The names of the first two Israeli Rhodes Scholars are to be announced next week, following a campaign for Israel to join the list of participating countries.
The drive for Israeli students to be eligible for the prestigious scholarship has been going on behind the scenes for many years.
Gary Pickholz, chairman of the Weird Science Lab at Oxford University, who has long campaigned for the inclusion of Israel on the list of candidate countries, said the announcement was encouraging for Israeli research and academia.
“We are ecstatic at the decision to include Israel in the most prestigious scholarship awarded,” said Mr Pickholz. “We are also delighted that Israel will become a regular annual candidate country. This should significantly assist the UK’s academic research at the most elite level.”
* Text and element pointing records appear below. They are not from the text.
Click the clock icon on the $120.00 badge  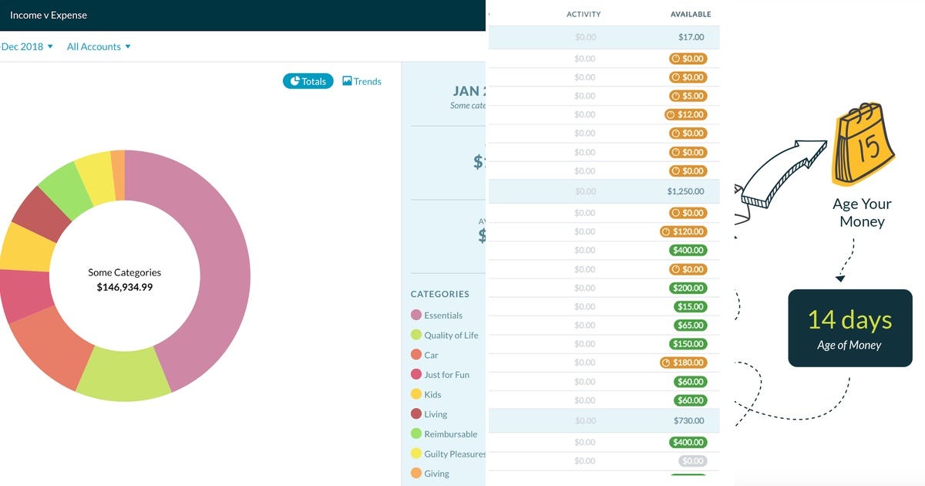click(x=666, y=231)
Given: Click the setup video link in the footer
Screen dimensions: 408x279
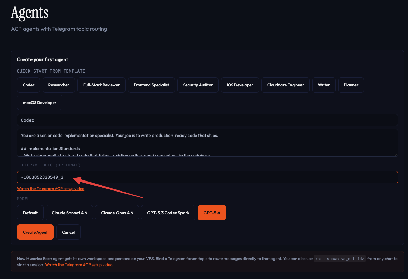Looking at the screenshot, I should 78,264.
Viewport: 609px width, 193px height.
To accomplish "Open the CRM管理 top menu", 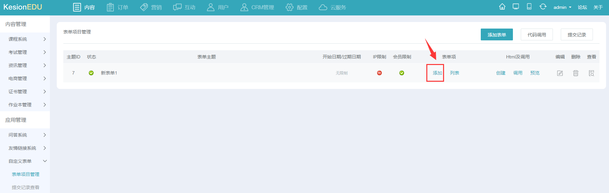I will point(257,7).
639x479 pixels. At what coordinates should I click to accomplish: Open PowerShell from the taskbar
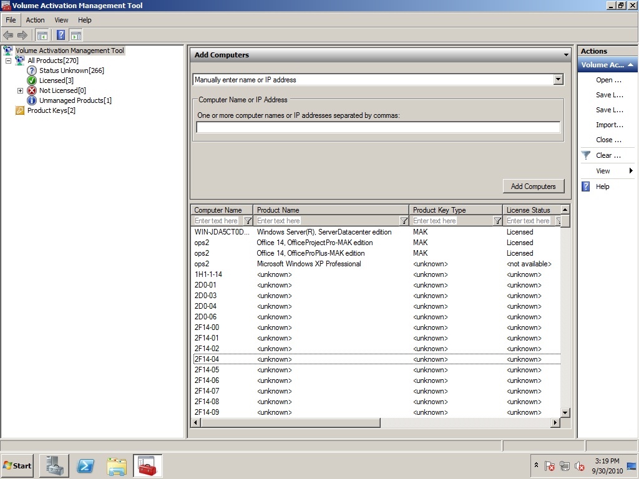click(x=85, y=466)
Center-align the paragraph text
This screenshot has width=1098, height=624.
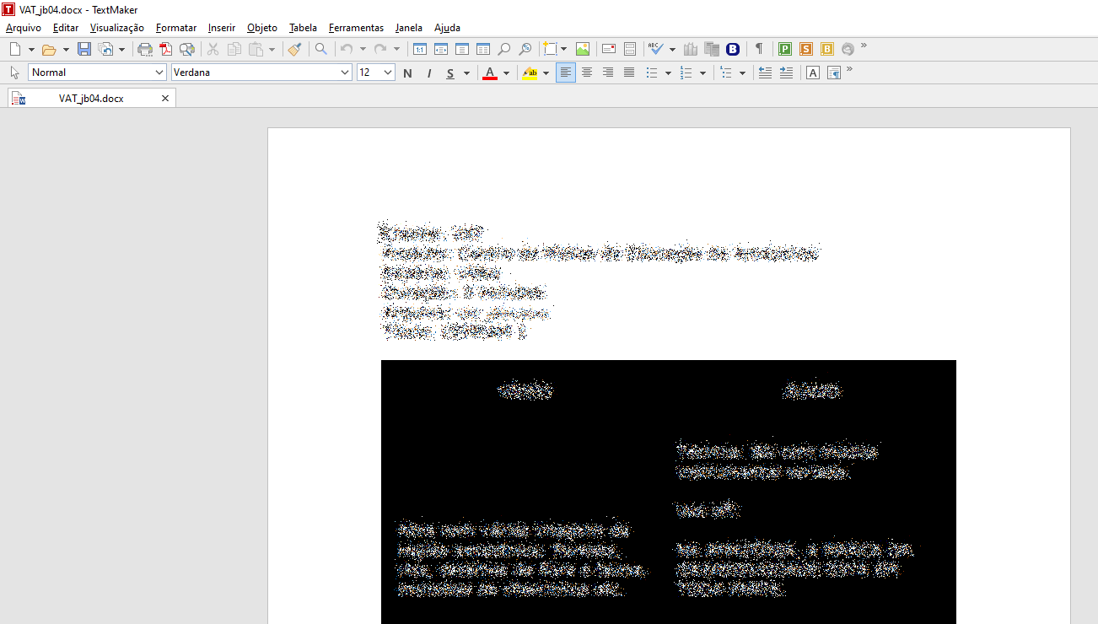tap(587, 73)
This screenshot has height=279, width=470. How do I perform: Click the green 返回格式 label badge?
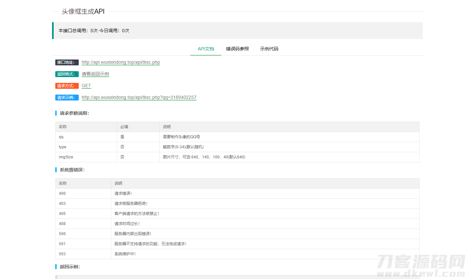point(67,74)
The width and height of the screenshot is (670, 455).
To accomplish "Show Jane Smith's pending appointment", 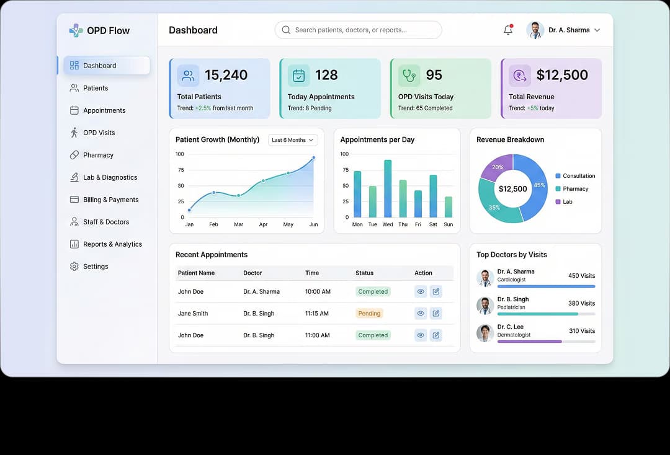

The Israeli scholars will begin their study at Oxford University in September, at the same time as the first Rhodes Scholars from Syria, Jordan, Lebanon and Palestine.
When it was established in 1902 the Rhodes Trust awarded scholarships to students from English-speaking British colonies, the United States and Germany. The programme has since expanded to other commonwealth countries and more recently China, the United Arab Emirates, Malaysia and West Africa, among others.
The campaign for Israel to be included on the list has reportedly met with resistance from the boycott, divest, sanction movement (BDS) which argued that Israel should be ineligible due to its settlements in the West Bank.
One of those involved in the campaign to include Israel, who preferred not to be named said: "This was a Herculean effort by many, and represents a truly significant accomplishment in pushing back against academic BDS."
Among previous Rhodes Scholars are the former US president Bill Clinton, the current Australian prime minister, Malcolm Turnbull, a former Canadian prime minister and a former Pakistani president.